The roadmap isn't dead
For a moment there, the industry chatter suggested Meta was getting cold feet, perhaps spooked by the mixed reception of high-end spatial computing or just distracted by their massive AI investments. However, "Boz" (as he’s known around here) recently confirmed that two new VR headsets are officially on the product roadmap.
From a founder’s perspective, this stability is everything. We can’t build the next generation of spatial apps if we don’t trust that the hardware will be there to support them. Knowing that Meta is committed to a multi-year roadmap gives developers the confidence to invest time and capital into the ecosystem. We aren't building for vaporware; we're building for a confirmed pipeline.
Project Griffin and the silicon leap
The most interesting tidbit to come out of the leaks and confirmations is the flagship device codenamed "Project Griffin." If the reports hold water, we are looking at a device powered by the Snapdragon XR2 Gen 3 chip.
Why does this matter? Because in the world of standalone VR, thermal management and power efficiency are the bottlenecks for user experience. The Gen 2 was a massive leap, but we are still hitting ceilings with mixed reality passthrough quality and multitasking. An XR2 Gen 3 chip implies we’re finally going to get the horsepower needed to run high-fidelity mixed reality without the headset melting our faces off or the battery dying in 45 minutes.
For scalability, this is key. If we want users to wear these things for work—which is where I think the real "tech for good" productivity angle lives—we need efficiency that current silicon just barely misses.
A dual-tier strategy
It looks like Meta is finally learning a lesson from the smartphone market: one size does not fit all. Reports suggest a dual-tier launch strategy, offering both a high-end model (Griffin) and a budget-friendly variant.
I’ve always been critical of the "Pro" moniker when it doesn't deliver pro features, but splitting the line is the right move for mass adoption. You need the high-end SKU to push the envelope for early adopters and enterprise use cases—people like me who want to replace their monitors. But you absolutely need a sub-$400 device to keep the user base growing. If Meta can nail this segmentation, they solve the accessibility problem while still innovating at the top end.
Visual fidelity and the screen-door effect
Perhaps the most exciting spec leak is the shift to 4K-per-eye Micro OLED displays. If you’ve used the Apple Vision Pro, you know that Micro OLED is the game changer. It turns "looking at a screen" into "looking at a room."
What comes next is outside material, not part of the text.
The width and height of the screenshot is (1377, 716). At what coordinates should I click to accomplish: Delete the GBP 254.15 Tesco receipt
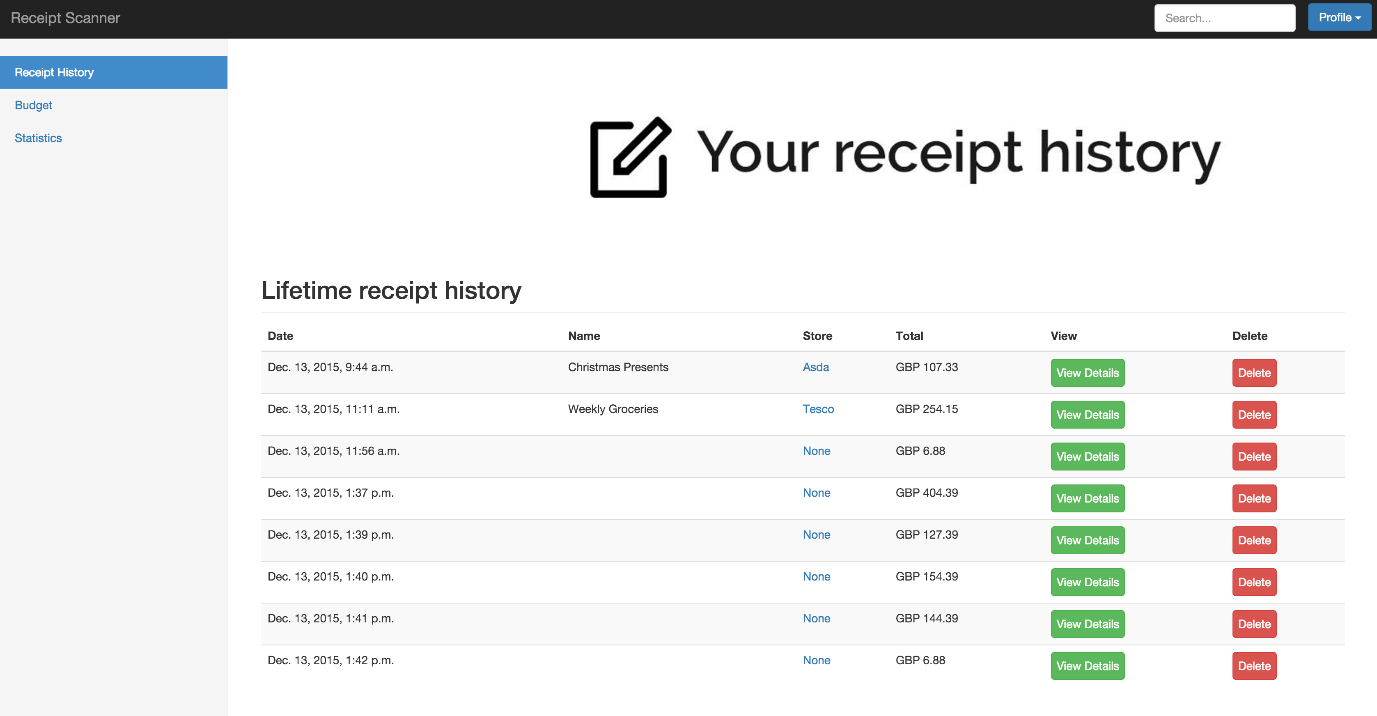click(x=1254, y=414)
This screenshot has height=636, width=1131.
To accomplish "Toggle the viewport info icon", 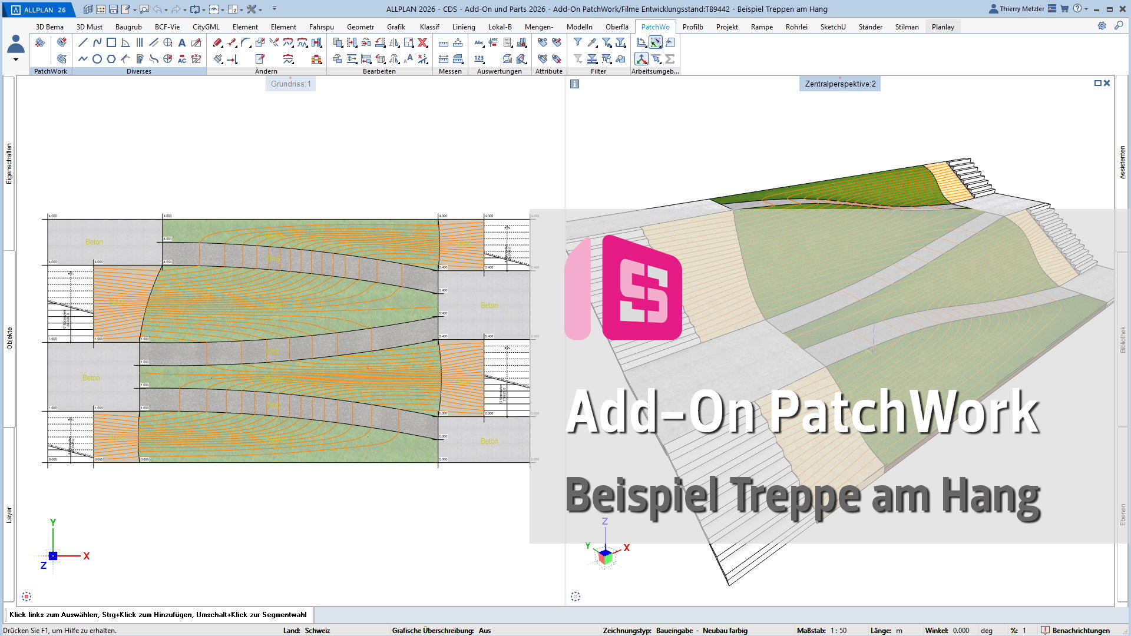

The "screen-door effect" (seeing the gaps between pixels) has been the single biggest barrier to immersion since the Oculus Rift DK1 days. If Project Griffin actually delivers 4K Micro OLEDs, we are crossing the threshold where text becomes perfectly legible and virtual monitors become viable replacements for physical ones.
As a tech blogger, I see cool specs all the time. But as an aspiring founder, I see 4K Micro OLED as the moment we can finally stop fighting the hardware and start focusing purely on the user experience.
The bottom line
Meta is doubling down, not pulling back. With Project Griffin, the Snapdragon XR2 Gen 3, and a smart tiered strategy, they aren't just throwing spaghetti at the wall anymore. They are refining a product line that is slowly but surely maturing.
For those of us building in this space, the message is clear: the hardware is coming. It’s time to make sure the software is ready to meet it.